The referees and editors could have acted as they did for either or both of two rational reasons. First, the research reported might already have been published by other workers in the two years since the original papers came out. Scrutiny of the referees' reports revealed that this was not the reason: none of them rejected the papers because the findings were not new. Second, it could be argued that workers from a good institution would be more careful in collecting their data and less prone to fraud than those from an unknown institution. This is an implausible reason, if only because some psychologists at good institutions owe their eminence to successful fraud. It is unlikely to have caused the rejection of the papers by unknown authors, since the referees made detailed criticisms of various points in the papers, many of which appear to have been valid. They criticised the statistics used and made remarks like 'The theoretical organisation seems loose and filled with... undocumented conclusions' or 'It is all very confusing.'
The most likely explanation is that both the original acceptance and the subsequent rejection occurred for irrational reasons. The first words a referee or an editor sees on reading an article are the authors' names and the name of their institution. If these are prestigious, he will be biased towards interpreting the paper in the best light possible; if they are not, he is probably going to look for flaws and to be more sensitive to what is wrong than to what is right. Here, then, is a dramatic demonstration of the availability error combined with the primacy and halo effects.

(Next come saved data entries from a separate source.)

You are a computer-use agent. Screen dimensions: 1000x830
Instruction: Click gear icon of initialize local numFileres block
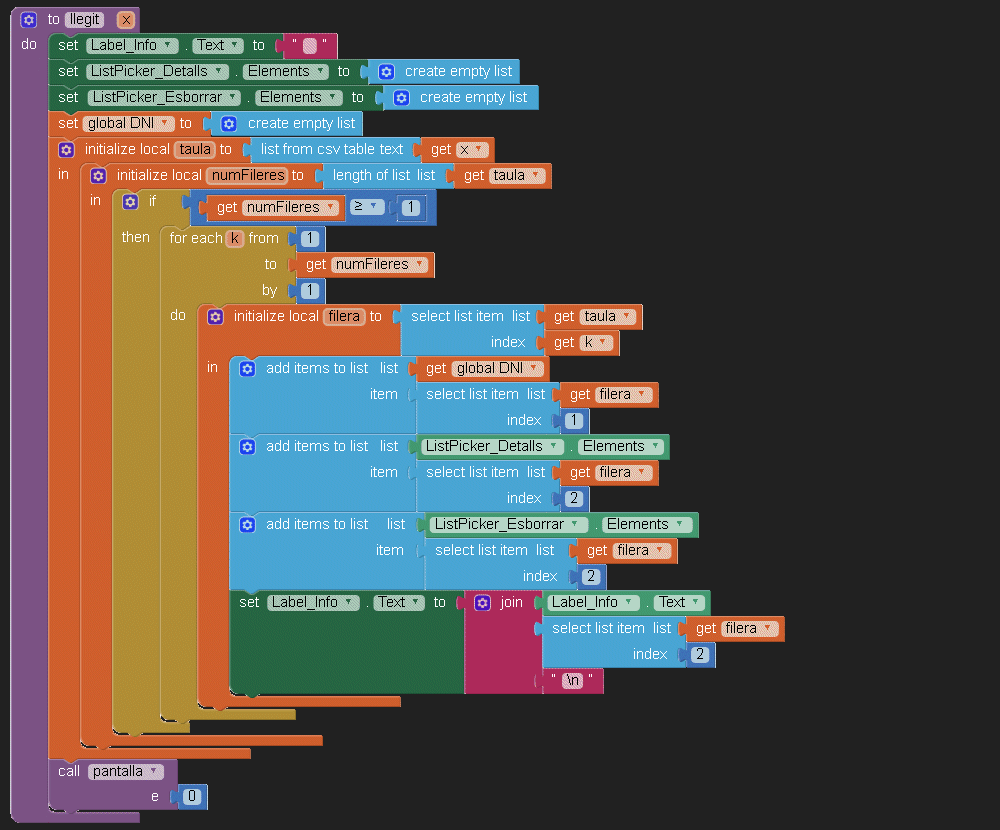(x=98, y=176)
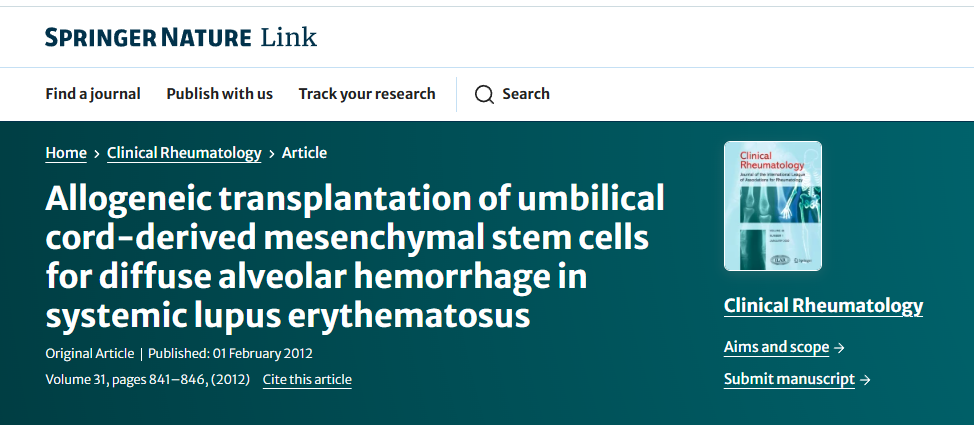974x426 pixels.
Task: Open the Search text button
Action: [526, 94]
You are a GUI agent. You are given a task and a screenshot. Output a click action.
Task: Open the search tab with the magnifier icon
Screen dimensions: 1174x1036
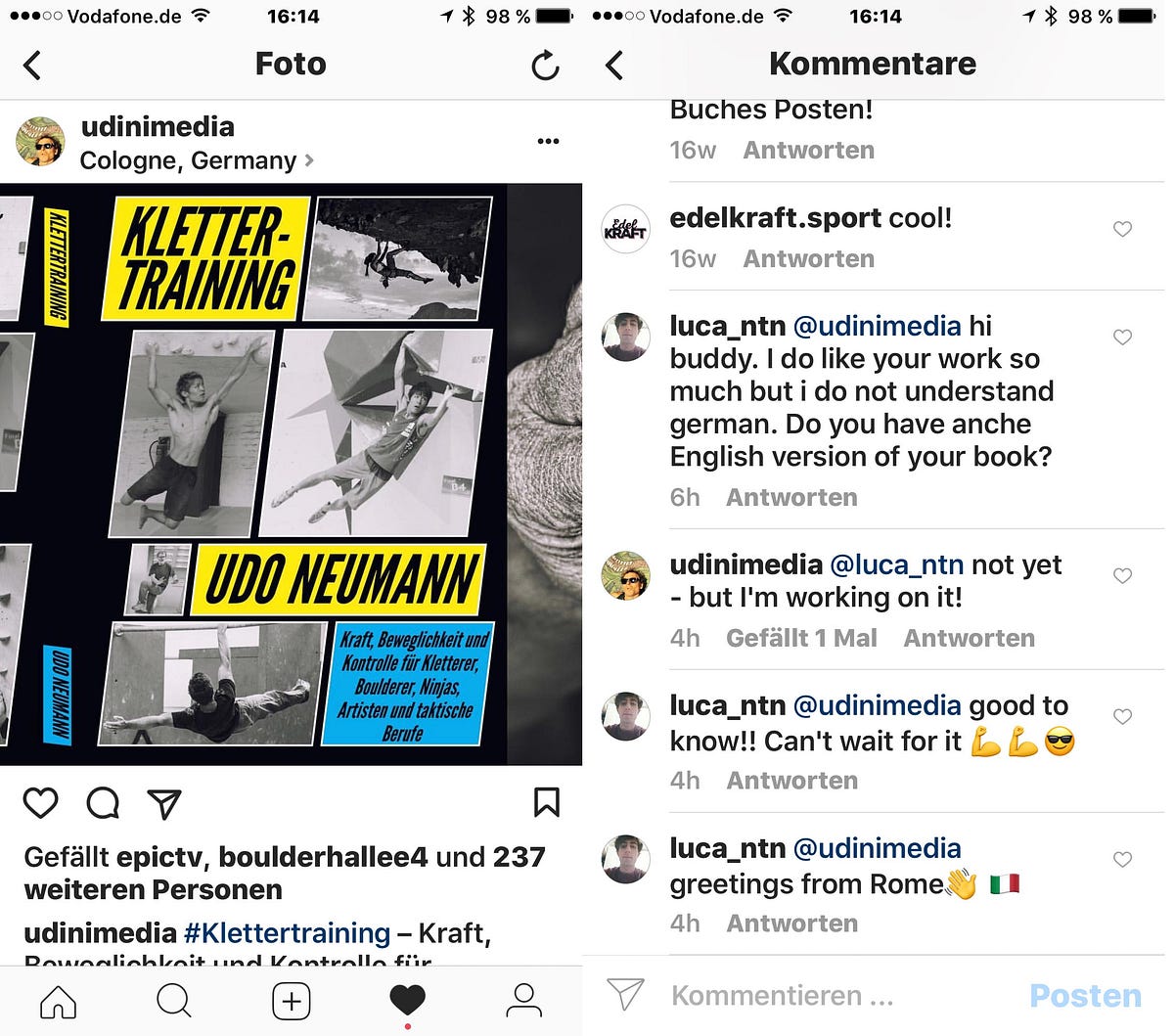174,1001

Everyone is irrational some of the time and in particular everyone is susceptible to the availability error. I give a final striking example, this time to do with publishers. In 1969, Jerzy Kosinsky's novel Steps won the American National Book Award for fiction. Eight years later some joker had it retyped and sent the manuscript with no title and under a false name to fourteen major publishers and thirteen literary agents in the US, including Random House, the firm that had originally published it. Of the twenty-seven people to whom it was submitted, not one recognised that it had already been published. Moreover, all twenty-seven rejected it. All it lacked was Jerzy Kosinsky's name to create the halo effect: without the name, it was seen as an indifferent book. Once again, the publishing industry is no more irrational than any other and despite the Kosinsky episode probably does not deserve Colin Haycraft's remark, 'If you can't live, write; if you can't write, be a publisher; if you can't be a publisher, be a literary agent; and if you can't be a literary agent, God help you.'
MORAL
1. Never base a judgement or decision on a single case, no matter how striking.

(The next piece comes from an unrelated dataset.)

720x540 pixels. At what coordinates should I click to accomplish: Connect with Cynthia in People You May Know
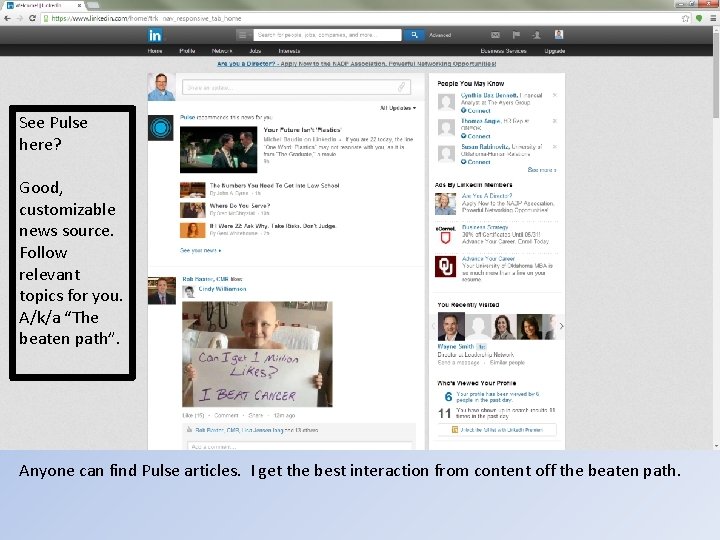(476, 111)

2. In forming an impression of a person (or object) try to break your judgement down into his (or its) separate qualities without letting any strikingly good or bad qualities influence your opinion about the remainder. This may seem cold, but it is important in situations, such as interviews or medical diagnoses based on a range of symptoms, where the judgement may seriously affect the person being judged.

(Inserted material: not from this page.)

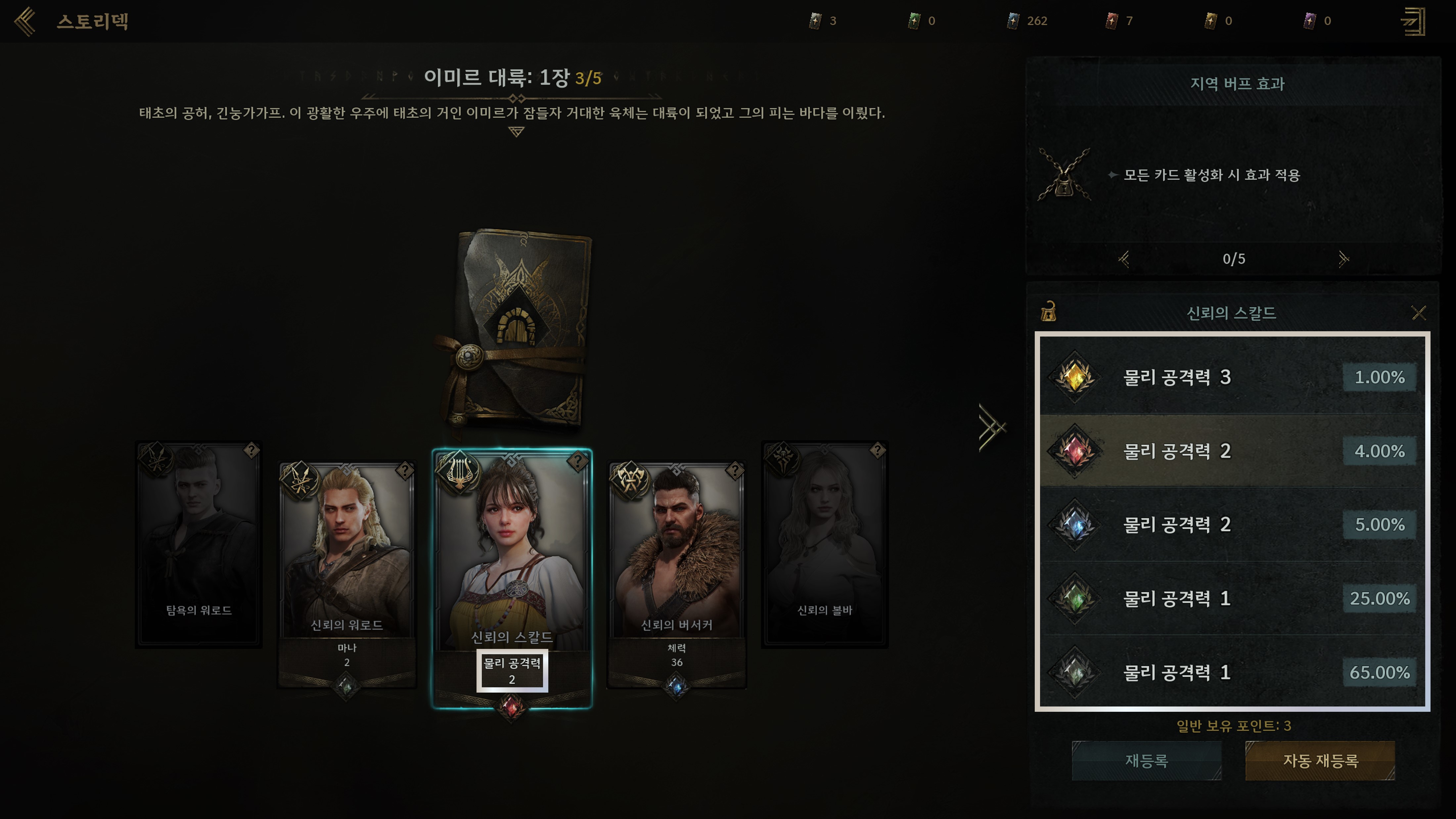Click the 재등록 button

point(1146,761)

3. When exposed to connected material, suspend judgement until the end: try to give as much weight to the last item as the first.
4. Try to avoid obtaining information that would bias you: for example, in judging whether an article or a book should be published, remain ignorant of the author's name until you have formed your own opinion of the work.
5. If you happen to be a publisher, check your back list on receipt of an MS: you don't want to publish the same book twice.